#### Request
Write out the part that opens with the line containing "[Linkedin] (119, 537)" and closes with the line containing "admin (159, 363)", replacing "admin" with "author" and keeping everything else the same. Leave the pictures out of your answer.

--- Material provided ---

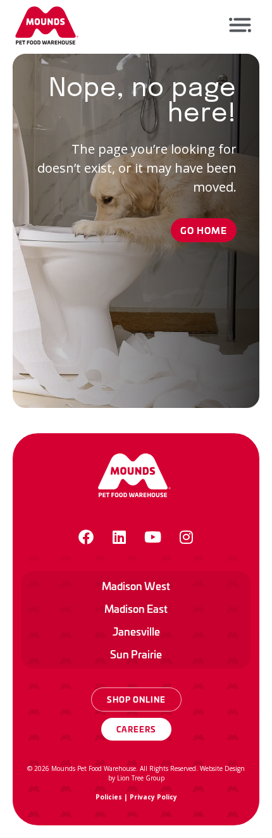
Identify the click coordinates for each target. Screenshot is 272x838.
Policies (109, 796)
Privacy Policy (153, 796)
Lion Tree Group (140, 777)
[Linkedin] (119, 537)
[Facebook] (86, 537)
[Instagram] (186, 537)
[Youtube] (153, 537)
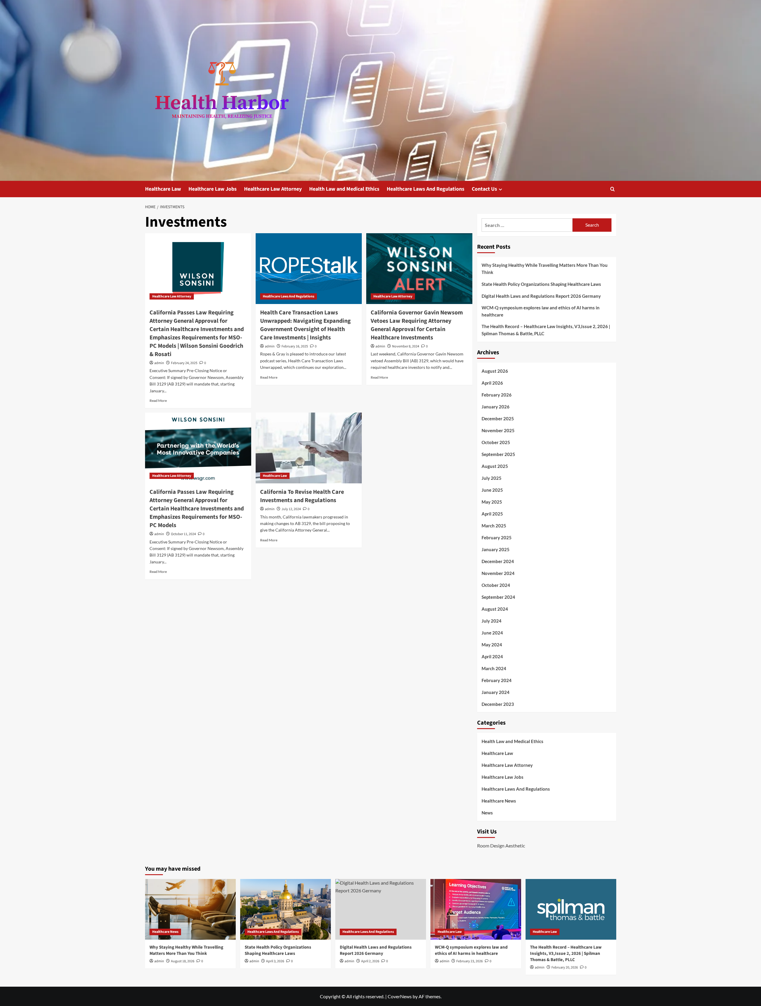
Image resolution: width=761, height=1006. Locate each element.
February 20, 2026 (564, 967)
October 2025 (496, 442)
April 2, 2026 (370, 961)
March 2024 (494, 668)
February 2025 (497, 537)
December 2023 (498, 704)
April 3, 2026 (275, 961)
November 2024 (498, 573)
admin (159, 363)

---
--- Material provided ---

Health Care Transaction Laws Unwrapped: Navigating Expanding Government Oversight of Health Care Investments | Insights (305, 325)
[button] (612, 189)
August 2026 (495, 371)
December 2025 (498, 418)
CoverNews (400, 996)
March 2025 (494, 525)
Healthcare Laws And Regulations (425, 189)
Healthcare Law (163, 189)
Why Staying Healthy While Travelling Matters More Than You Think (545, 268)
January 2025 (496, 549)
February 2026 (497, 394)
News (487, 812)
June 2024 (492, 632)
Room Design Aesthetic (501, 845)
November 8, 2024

---

#### Answer to this problem
[Linkedin] (119, 537)
[Facebook] (86, 537)
[Instagram] (186, 537)
[Youtube] (153, 537)
Image resolution: width=761, height=1006. Locate each element.
February 20, 2026 (564, 967)
October 2025 (496, 442)
April 2, 2026 (370, 961)
March 2024 (494, 668)
February 2025 (497, 537)
December 2023 (498, 704)
April 3, 2026 (275, 961)
November 2024 (498, 573)
author (159, 363)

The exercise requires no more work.